Somebody must have moved first or we must all have felt drawn by the evening air because here we are on the steps by the front door. House martins wheel restlessly above us and the shadows on the grass are merging into one shadow. We cross the lawn to the orchard and wander among the trees, dividing and dispersing and regrouping according to some logic that I think would be apparent to me if I was sitting on a branch looking down. Then one after another we fall on our backs and watch the sky.

‘Let’s go for a spin.’ It’s Aleksy talking. I think he means this – what we’re already doing – spinning through space while we cling with our backs to the ground. But he says, ‘Let’s go for a spin in Jason’s beautiful car.’

It’s a preposterous idea. But the car’s still there, by the front door, where I abandoned it in my fever. And here we are, and none of us with a better idea. So we run from the orchard and across the gravel drive and through the grass. Abigail is ahead of me and I see how lovely she is, moving with a swaying ease that takes her no effort. So much of Deirdre’s elegance is stitched together and slipped on like her dress. It’s all coded messages, referring to something other than itself.
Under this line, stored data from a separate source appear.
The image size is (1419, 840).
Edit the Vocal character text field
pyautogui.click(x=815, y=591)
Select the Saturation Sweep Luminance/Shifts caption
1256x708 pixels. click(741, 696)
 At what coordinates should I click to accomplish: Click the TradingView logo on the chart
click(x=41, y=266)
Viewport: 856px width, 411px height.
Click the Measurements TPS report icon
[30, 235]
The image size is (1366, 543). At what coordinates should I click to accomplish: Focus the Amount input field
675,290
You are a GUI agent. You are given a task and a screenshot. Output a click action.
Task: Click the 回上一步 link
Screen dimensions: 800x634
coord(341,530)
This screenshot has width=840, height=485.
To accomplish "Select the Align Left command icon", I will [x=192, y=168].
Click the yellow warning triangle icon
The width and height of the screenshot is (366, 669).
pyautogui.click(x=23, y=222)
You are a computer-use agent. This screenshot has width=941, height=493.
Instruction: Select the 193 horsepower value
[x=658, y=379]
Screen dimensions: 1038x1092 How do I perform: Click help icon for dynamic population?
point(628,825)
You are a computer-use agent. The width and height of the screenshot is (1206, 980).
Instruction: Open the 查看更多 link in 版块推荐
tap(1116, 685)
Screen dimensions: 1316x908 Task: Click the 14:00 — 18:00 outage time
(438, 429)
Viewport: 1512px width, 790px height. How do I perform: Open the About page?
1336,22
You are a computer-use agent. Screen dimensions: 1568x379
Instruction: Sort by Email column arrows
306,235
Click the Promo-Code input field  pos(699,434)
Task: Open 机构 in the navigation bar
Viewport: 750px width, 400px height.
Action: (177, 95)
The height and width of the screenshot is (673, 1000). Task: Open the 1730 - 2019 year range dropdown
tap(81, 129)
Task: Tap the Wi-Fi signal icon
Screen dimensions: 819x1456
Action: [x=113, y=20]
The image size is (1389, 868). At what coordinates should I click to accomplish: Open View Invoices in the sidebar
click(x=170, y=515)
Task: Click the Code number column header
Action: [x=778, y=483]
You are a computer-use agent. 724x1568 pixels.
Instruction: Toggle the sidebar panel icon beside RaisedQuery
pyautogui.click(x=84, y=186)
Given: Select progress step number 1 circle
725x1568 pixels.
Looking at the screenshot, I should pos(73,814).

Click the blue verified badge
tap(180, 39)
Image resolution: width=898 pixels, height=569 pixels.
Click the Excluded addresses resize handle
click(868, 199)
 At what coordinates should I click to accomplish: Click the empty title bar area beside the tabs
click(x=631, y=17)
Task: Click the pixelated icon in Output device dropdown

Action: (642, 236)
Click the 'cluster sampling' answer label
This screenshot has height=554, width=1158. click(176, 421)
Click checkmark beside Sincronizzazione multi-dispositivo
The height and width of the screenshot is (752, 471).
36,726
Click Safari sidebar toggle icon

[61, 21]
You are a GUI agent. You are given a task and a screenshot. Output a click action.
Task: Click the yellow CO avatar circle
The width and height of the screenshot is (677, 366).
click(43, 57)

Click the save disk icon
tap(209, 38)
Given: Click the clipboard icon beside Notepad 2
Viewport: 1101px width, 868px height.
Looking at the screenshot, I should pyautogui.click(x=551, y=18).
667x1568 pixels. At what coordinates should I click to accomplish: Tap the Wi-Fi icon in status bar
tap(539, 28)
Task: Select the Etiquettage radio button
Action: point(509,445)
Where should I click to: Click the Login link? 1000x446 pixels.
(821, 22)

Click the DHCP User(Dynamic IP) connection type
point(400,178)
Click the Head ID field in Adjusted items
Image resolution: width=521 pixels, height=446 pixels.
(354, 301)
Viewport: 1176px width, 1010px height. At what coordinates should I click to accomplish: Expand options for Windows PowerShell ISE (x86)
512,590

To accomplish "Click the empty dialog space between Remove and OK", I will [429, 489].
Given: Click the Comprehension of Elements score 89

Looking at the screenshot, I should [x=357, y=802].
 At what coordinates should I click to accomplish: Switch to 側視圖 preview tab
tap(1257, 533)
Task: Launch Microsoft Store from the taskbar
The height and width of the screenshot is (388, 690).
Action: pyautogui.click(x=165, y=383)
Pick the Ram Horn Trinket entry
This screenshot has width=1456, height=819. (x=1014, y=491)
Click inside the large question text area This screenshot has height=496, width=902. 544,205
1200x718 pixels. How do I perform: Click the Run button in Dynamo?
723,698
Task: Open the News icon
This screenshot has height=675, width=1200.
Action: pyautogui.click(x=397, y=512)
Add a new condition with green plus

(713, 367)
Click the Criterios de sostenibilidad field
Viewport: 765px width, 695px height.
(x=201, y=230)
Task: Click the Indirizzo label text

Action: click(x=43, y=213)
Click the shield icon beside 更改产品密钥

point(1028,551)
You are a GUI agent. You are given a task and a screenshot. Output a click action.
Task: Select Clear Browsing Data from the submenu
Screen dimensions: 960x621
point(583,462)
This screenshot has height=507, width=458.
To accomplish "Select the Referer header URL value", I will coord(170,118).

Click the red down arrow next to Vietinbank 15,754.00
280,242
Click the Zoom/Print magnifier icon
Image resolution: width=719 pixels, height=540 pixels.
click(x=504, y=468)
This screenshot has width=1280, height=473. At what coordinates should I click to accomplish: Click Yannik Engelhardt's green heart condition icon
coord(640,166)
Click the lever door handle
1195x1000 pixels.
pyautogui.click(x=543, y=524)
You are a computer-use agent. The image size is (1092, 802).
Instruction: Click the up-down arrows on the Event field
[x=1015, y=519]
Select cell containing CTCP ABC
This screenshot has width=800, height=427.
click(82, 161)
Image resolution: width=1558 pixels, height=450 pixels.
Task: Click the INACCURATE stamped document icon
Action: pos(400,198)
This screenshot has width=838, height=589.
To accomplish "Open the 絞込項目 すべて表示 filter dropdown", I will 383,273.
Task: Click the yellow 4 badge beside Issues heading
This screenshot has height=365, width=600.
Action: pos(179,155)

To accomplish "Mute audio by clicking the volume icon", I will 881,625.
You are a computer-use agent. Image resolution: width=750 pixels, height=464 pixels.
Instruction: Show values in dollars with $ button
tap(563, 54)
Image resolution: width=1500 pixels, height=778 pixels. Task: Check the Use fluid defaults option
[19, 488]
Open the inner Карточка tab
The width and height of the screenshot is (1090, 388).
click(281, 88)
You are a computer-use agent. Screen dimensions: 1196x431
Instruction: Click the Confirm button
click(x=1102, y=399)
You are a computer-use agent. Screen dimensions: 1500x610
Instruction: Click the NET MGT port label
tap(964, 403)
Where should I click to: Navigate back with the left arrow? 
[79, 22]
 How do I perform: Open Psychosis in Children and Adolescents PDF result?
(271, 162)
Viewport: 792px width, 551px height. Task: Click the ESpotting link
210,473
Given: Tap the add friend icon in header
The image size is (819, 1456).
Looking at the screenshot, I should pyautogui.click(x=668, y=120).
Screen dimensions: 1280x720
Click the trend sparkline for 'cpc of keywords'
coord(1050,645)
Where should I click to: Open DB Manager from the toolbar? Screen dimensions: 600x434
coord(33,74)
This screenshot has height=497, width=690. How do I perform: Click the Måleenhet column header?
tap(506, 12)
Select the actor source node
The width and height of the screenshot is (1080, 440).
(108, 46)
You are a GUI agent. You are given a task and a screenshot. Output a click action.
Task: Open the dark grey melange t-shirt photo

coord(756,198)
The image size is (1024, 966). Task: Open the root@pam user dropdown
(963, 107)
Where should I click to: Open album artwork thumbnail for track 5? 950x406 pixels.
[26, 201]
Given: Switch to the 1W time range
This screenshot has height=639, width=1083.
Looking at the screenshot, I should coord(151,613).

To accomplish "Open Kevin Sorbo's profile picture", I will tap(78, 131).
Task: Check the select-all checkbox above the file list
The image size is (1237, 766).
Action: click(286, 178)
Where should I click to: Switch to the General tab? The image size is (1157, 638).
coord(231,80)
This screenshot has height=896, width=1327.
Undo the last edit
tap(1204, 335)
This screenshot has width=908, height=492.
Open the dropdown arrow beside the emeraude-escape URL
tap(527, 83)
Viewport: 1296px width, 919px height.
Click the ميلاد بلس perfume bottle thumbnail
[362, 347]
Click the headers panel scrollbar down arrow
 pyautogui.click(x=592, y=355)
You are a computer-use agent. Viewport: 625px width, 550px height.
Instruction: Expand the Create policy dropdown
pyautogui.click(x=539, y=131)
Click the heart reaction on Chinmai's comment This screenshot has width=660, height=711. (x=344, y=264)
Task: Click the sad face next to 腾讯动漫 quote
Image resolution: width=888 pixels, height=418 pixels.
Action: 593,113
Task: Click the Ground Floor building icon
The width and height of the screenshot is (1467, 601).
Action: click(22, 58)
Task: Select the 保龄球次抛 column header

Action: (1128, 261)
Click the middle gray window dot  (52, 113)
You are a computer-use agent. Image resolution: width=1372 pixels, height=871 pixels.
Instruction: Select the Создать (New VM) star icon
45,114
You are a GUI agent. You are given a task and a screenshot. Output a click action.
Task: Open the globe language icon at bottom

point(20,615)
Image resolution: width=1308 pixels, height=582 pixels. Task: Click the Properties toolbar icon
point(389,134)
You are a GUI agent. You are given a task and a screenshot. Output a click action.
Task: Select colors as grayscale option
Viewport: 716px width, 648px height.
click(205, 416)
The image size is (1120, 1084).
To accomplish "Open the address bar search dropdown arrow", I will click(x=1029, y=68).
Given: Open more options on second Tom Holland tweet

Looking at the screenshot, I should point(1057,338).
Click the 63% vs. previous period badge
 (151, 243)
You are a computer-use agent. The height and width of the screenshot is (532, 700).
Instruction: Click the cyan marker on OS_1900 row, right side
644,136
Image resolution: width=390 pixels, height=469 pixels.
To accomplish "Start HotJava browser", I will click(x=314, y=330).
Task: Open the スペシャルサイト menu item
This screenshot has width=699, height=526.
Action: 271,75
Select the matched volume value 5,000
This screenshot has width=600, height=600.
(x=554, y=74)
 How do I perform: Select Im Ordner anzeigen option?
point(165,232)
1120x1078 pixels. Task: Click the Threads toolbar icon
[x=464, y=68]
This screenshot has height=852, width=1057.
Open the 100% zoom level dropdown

We reach the car and climb in, except Maud, who backs away shaking her head. Aleksy takes the driving seat with Deirdre beside him, her stockinged feet on the dashboard, Django and Abigail and me sprawled in the back, all of us laughing as the car jerks forward and we sink against the cushioned leather, breathing its luxurious smell. We curve round over the lawn and back to the drive, heading towards the house. The arch of the inner gateway passes over head and we’re in the stable yard, vibrated by cobbles. The horses whinny in their stalls, setting up a din in the hen house.

Aleksy pulls us into a tight circle and just before we hit the stable door he brakes, throws us into reverse and forward again, and here we are back on the drive. The moon has risen to greet us. I think we might lift our weight off the ground and spin through wisps of cloud to join it. But instead we drift on to the lawn and down towards the corner where the grass breaks up into wilder growth and the brook runs among weeds and rushes. We bounce over the rough ground, and it seems nothing for such a vehicle to hop the brook, squeeze between saplings and flatten itself under the lowest railing of the fence to reach the road which is its home. But Aleksy hits the brakes. We tilt into the brook and the car stalls.

Deirdre stops laughing and Abigail is clutching my arm. We stare through the windscreen at the church tower and the dark space where the road disappears among trees towards everything we’ve lost and everything that threatens our existence. Then we climb out of the Merc in silence and wander back the way we came, spreading out now the car isn’t here to hold us together, Deirdre with an arm round Aleksy’s neck, Django going his own way. Abigail gathers up Maud and leads her towards the house. After a moment I find myself alone on the lawn and no reason to be here or anywhere in particular.